▸ Data shown

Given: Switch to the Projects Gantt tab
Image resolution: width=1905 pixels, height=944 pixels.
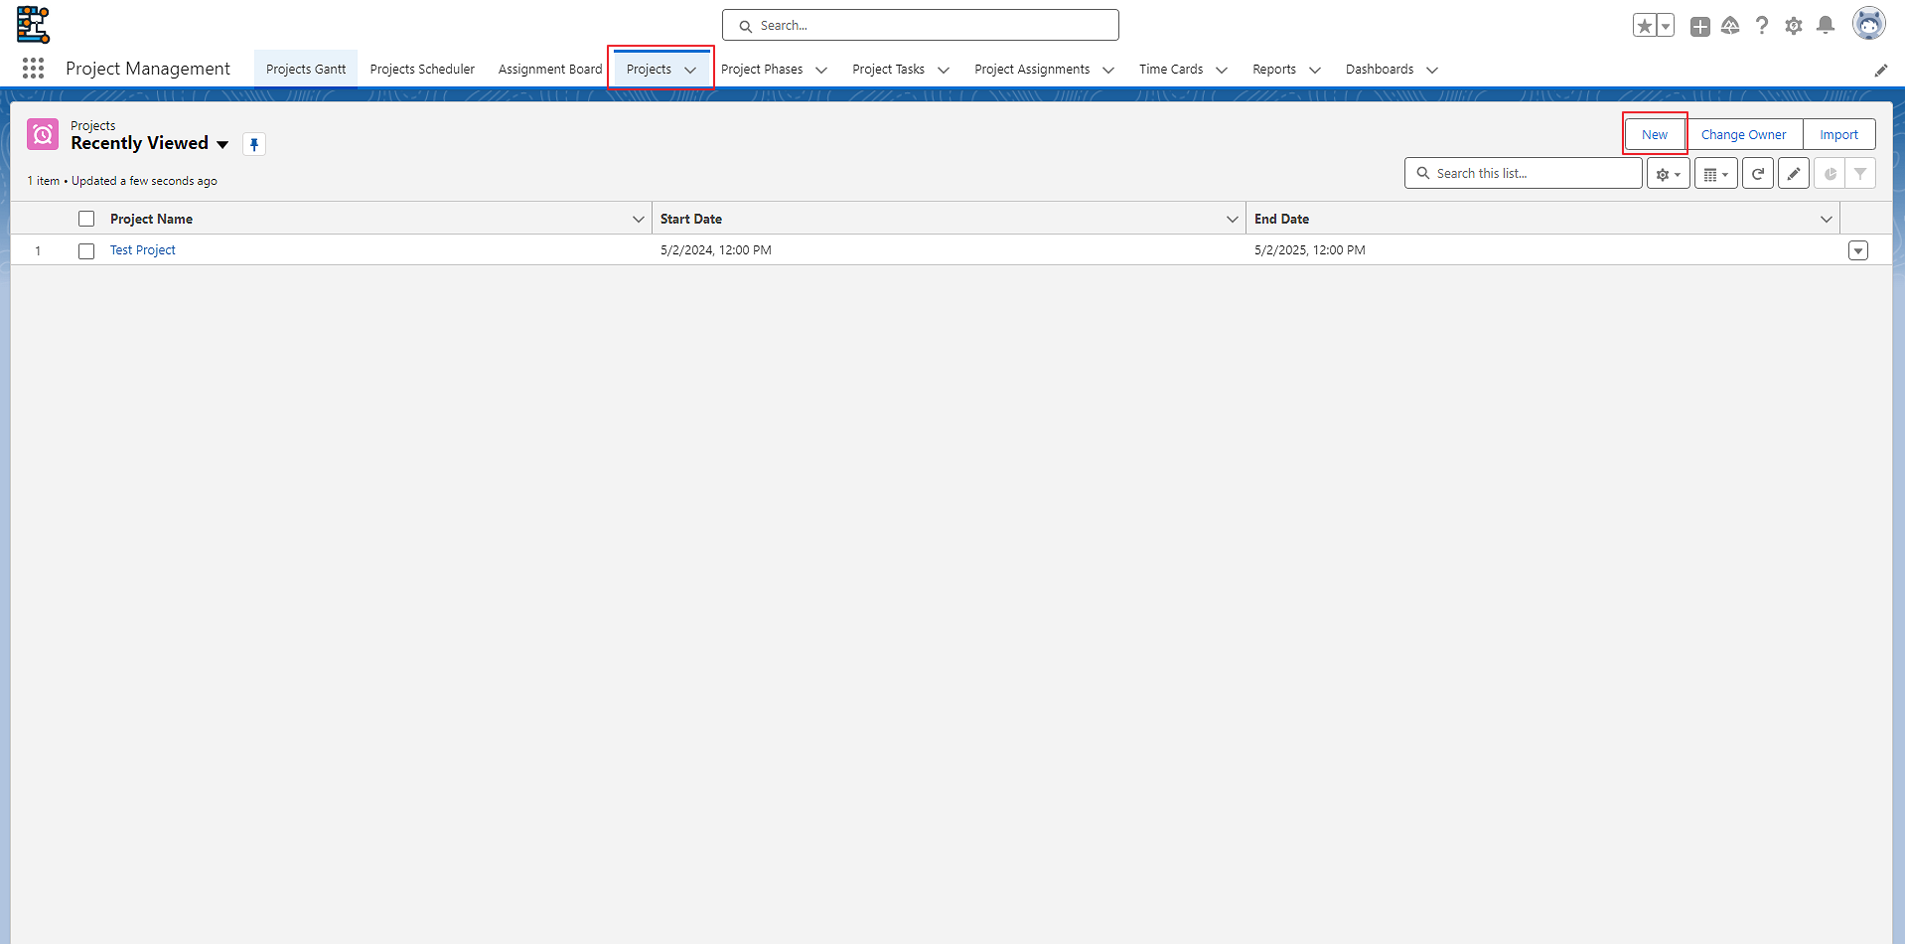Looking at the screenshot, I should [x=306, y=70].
...
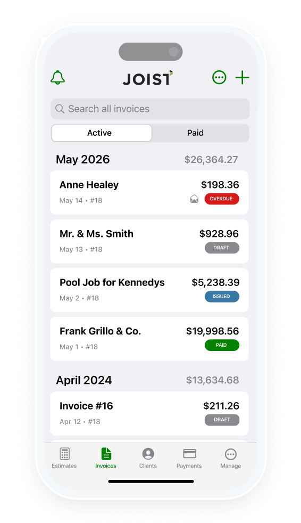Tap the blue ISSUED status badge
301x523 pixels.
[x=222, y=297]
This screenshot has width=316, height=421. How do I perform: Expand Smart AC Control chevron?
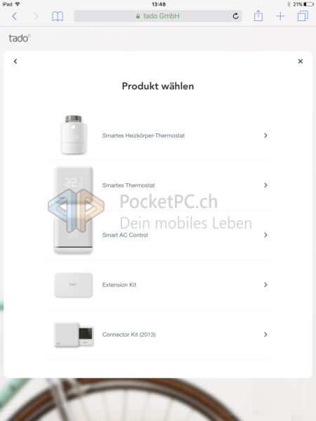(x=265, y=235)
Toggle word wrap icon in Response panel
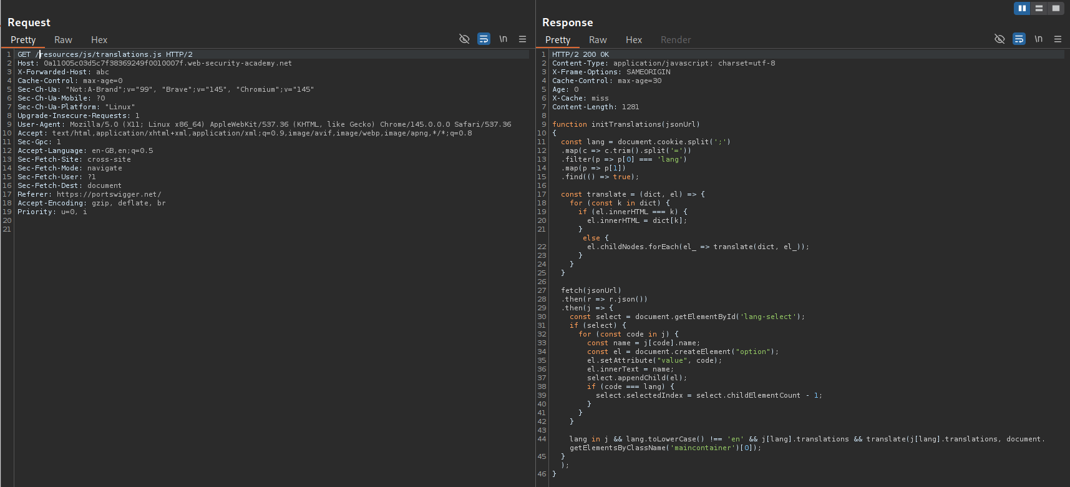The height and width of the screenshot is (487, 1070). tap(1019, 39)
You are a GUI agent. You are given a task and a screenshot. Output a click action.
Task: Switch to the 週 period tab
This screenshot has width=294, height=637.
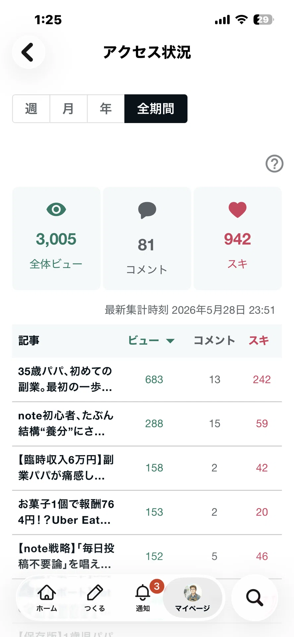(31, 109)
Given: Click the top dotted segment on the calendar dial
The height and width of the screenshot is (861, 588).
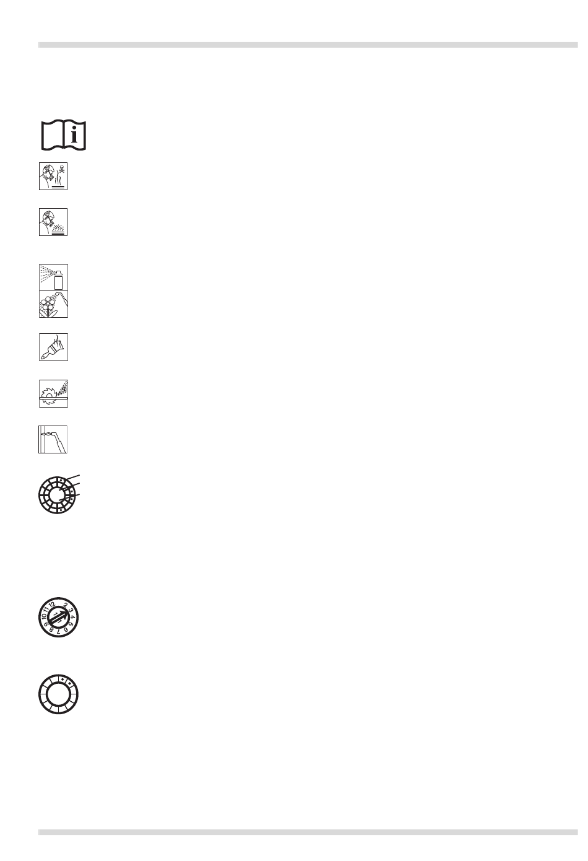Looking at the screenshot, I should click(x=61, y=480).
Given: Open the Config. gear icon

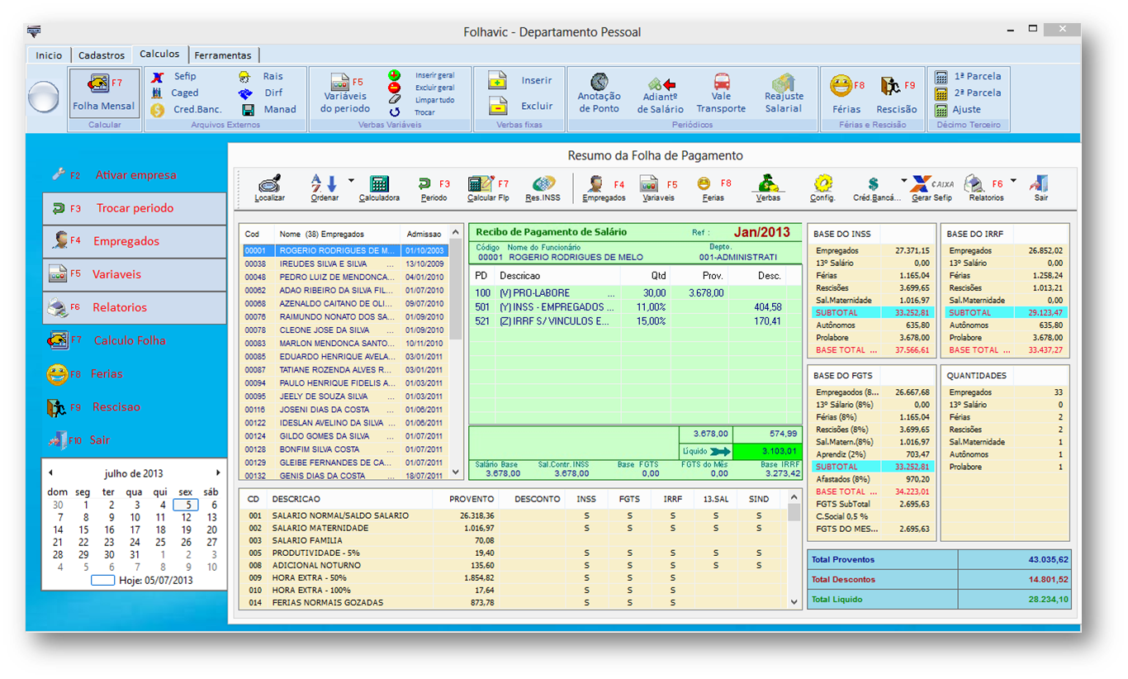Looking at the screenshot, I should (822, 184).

▸ Exercise instructions
From the records above, copy each line where the word "Switch" can be found.

▸ Written reply
Given: Switch to the Projects Gantt tab
Task: Switch to the 週 period tab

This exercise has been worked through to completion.